Stored data:
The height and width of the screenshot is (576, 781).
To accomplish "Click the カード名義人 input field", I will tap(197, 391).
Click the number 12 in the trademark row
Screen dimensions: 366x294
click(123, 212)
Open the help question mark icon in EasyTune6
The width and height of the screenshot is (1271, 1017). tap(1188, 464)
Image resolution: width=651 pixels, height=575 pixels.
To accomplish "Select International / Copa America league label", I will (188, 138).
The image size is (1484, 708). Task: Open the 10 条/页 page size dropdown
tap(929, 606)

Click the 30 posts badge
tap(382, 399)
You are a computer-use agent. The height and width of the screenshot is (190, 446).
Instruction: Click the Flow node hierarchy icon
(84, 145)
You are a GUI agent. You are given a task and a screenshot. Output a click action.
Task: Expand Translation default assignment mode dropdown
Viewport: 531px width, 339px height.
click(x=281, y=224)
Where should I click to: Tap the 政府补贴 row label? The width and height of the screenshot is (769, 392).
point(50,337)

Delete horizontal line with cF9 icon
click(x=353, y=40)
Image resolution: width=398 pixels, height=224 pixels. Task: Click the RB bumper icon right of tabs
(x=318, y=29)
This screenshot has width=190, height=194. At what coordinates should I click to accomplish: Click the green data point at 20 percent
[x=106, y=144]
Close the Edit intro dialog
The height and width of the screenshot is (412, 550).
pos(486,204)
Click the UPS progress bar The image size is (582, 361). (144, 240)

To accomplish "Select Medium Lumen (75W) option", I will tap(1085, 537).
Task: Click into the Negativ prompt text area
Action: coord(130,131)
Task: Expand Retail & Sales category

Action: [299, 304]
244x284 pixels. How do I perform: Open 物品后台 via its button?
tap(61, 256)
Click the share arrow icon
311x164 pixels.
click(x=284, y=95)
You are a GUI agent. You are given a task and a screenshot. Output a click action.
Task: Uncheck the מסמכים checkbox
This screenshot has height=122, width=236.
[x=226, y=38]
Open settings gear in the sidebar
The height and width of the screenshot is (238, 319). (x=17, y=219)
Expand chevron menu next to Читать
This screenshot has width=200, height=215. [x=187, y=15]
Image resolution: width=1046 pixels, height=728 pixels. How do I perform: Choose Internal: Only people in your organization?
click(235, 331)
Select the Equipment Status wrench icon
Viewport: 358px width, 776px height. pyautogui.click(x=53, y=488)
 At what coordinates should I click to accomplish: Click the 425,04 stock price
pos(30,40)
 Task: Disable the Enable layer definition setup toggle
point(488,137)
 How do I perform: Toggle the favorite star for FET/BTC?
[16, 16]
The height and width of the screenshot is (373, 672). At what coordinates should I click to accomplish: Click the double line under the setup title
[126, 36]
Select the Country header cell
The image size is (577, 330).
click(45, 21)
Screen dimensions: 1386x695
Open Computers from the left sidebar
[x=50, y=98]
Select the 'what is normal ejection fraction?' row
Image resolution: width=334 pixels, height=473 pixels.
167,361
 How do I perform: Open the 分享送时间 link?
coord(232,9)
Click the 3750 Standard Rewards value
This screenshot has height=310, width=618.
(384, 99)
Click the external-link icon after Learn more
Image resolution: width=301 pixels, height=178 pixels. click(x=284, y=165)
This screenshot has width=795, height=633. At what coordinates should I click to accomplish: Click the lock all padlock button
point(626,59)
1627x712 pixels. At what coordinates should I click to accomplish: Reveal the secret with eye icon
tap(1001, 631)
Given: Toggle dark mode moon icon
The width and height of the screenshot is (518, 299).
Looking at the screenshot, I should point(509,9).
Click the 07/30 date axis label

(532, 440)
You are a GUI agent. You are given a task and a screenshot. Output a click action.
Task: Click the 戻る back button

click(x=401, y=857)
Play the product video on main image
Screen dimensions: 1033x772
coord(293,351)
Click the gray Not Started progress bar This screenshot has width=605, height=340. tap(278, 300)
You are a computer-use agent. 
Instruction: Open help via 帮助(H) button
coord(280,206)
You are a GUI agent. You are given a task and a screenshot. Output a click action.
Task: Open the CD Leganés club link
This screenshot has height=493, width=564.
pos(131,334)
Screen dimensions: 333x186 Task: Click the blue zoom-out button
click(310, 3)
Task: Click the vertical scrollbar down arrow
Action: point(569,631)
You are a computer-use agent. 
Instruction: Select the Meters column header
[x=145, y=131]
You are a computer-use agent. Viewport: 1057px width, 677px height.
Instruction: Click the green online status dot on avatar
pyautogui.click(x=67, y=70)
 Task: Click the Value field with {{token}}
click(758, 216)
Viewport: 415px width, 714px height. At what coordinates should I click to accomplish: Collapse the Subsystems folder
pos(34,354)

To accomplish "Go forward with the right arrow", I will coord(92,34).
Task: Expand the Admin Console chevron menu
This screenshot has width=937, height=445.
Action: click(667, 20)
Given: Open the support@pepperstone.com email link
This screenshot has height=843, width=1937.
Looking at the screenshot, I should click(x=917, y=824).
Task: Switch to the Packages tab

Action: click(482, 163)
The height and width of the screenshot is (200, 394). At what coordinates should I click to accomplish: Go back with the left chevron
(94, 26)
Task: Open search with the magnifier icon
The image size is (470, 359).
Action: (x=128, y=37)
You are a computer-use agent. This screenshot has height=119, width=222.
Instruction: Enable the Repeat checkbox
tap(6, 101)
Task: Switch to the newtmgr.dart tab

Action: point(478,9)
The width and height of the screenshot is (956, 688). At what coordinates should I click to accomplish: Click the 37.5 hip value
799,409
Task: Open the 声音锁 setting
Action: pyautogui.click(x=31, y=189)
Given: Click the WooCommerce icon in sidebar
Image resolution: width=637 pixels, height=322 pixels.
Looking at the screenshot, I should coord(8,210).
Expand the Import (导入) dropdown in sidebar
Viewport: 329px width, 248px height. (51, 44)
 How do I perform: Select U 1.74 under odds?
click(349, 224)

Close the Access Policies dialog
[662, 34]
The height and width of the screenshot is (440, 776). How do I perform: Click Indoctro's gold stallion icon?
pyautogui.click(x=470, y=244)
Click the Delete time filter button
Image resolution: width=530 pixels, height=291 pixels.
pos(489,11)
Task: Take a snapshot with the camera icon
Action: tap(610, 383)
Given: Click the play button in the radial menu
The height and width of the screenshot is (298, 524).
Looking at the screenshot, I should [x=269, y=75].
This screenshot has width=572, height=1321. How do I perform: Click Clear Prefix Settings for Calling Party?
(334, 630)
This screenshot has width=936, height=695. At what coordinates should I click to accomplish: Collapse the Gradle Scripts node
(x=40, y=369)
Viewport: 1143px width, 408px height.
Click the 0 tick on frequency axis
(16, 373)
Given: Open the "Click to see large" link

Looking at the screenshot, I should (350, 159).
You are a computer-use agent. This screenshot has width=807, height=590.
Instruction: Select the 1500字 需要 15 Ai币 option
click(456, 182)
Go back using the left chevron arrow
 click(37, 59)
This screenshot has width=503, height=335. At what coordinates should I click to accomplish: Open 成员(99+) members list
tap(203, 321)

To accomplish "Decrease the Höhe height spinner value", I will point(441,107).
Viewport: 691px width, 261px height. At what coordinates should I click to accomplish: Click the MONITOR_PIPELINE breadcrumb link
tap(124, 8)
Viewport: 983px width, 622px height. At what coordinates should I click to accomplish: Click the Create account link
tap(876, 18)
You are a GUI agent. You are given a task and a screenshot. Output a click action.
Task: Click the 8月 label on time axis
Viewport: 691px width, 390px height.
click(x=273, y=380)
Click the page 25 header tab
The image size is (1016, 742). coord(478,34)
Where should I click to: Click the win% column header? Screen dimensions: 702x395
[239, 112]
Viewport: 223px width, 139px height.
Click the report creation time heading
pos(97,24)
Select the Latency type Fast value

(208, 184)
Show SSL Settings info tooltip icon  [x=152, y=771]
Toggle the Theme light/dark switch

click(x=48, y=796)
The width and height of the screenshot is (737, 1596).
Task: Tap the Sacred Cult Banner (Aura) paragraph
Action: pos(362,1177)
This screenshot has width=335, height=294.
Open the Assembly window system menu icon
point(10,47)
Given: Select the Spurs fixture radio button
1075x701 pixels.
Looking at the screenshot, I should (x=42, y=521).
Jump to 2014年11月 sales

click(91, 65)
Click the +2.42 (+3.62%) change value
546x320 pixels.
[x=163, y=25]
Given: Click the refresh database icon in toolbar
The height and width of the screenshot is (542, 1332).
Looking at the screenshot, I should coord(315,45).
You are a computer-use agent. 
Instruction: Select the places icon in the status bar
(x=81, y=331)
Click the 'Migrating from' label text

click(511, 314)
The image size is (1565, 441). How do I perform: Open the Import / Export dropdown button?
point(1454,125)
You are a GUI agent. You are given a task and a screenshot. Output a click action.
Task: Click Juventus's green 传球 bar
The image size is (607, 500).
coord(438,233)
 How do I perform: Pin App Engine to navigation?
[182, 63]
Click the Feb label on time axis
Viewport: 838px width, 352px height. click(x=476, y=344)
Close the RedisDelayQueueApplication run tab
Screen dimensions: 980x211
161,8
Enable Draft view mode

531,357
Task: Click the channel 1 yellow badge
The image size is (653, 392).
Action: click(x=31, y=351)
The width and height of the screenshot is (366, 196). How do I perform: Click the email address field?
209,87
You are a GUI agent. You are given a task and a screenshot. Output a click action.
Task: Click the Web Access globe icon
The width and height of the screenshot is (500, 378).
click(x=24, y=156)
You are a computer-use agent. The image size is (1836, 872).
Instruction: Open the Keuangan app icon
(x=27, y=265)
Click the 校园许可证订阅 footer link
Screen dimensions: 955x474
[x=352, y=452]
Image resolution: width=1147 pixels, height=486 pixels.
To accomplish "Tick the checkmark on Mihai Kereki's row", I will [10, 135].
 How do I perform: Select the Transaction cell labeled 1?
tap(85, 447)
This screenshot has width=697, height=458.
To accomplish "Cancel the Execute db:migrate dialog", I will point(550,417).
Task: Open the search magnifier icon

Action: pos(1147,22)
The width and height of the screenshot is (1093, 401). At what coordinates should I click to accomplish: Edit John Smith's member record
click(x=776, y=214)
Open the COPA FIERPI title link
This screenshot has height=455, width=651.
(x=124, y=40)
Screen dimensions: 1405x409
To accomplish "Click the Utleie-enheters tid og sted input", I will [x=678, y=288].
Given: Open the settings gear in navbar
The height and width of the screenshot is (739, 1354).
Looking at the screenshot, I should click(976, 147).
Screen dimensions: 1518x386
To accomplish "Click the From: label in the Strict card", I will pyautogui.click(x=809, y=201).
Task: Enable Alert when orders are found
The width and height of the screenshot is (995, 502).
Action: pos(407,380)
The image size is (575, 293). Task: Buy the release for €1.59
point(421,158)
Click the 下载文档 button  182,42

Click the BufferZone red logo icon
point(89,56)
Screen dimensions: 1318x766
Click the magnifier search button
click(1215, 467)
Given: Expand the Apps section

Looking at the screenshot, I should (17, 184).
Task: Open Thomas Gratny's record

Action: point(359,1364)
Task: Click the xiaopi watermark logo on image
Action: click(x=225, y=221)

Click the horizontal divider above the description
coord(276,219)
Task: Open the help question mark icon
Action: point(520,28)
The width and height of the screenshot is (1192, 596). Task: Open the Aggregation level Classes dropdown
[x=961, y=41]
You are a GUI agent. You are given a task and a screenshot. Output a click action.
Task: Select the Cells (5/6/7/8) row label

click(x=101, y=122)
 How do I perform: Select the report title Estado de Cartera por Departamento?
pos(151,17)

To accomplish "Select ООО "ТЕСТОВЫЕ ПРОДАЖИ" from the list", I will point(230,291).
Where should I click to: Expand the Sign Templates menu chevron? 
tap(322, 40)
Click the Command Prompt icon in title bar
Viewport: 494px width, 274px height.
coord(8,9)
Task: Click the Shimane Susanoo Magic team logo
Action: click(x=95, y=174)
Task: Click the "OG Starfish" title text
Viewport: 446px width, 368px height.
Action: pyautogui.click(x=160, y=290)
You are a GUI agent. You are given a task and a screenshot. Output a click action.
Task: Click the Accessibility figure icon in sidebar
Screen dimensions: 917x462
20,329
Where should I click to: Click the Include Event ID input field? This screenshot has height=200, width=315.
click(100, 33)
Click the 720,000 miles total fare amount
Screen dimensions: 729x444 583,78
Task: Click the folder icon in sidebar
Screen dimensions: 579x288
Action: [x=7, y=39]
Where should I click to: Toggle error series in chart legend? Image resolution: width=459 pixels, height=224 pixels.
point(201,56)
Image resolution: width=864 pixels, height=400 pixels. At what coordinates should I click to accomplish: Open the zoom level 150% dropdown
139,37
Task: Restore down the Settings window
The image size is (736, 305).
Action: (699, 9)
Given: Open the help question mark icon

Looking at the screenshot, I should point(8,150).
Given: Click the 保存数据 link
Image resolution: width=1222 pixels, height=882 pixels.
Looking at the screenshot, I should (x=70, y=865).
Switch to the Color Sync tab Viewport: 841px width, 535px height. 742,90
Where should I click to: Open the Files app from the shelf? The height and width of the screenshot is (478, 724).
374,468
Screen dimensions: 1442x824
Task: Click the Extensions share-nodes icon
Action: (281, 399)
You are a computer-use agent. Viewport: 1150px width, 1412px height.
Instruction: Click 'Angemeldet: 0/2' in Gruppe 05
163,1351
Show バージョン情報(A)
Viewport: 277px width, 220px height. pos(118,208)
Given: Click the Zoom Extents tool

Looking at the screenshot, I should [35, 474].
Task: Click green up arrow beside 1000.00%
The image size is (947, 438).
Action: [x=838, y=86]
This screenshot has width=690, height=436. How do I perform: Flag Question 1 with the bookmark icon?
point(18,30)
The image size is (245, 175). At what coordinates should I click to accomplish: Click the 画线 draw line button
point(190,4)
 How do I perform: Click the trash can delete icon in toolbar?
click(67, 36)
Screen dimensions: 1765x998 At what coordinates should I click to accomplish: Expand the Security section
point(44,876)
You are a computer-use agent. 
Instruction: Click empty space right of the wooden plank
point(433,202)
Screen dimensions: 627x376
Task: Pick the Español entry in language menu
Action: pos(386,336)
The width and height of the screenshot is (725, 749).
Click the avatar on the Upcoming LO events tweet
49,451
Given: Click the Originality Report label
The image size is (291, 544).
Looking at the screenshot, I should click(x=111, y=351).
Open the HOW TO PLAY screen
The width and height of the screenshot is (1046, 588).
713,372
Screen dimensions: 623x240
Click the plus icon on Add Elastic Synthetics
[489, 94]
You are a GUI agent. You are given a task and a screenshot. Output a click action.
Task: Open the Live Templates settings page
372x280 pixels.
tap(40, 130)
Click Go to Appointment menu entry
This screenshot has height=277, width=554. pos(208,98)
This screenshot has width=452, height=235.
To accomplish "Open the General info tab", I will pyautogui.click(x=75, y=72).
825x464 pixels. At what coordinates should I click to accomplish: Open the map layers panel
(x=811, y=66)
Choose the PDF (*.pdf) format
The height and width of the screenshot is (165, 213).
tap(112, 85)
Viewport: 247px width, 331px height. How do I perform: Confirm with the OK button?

**REQUIRED ACTION**:
Please transcribe only the lines in the records above running from the line that has "Given: Select the Spurs fixture radio button" through the line that has "You are a computer-use agent. The image", both included, exactly as they appear.

**SOLUTION**:
Given: Select the Spurs fixture radio button
1075x701 pixels.
Looking at the screenshot, I should (x=42, y=521).
Jump to 2014年11月 sales

click(91, 65)
Click the +2.42 (+3.62%) change value
546x320 pixels.
[x=163, y=25]
Given: Click the refresh database icon in toolbar
The height and width of the screenshot is (542, 1332).
Looking at the screenshot, I should coord(315,45).
You are a computer-use agent. 
Instruction: Select the places icon in the status bar
(x=81, y=331)
Click the 'Migrating from' label text

click(511, 314)
The image size is (1565, 441). How do I perform: Open the Import / Export dropdown button?
point(1454,125)
You are a GUI agent. You are given a task and a screenshot. Output a click action.
Task: Click Juventus's green 传球 bar
The image size is (607, 500).
coord(438,233)
 How do I perform: Pin App Engine to navigation?
[182, 63]
Click the Feb label on time axis
Viewport: 838px width, 352px height. click(x=476, y=344)
Close the RedisDelayQueueApplication run tab
Screen dimensions: 980x211
161,8
Enable Draft view mode

531,357
Task: Click the channel 1 yellow badge
The image size is (653, 392).
Action: click(x=31, y=351)
The width and height of the screenshot is (366, 196). How do I perform: Click the email address field?
209,87
You are a GUI agent. You are given a task and a screenshot. Output a click action.
Task: Click the Web Access globe icon
The width and height of the screenshot is (500, 378).
click(x=24, y=156)
You are a computer-use agent. The image size is (1836, 872).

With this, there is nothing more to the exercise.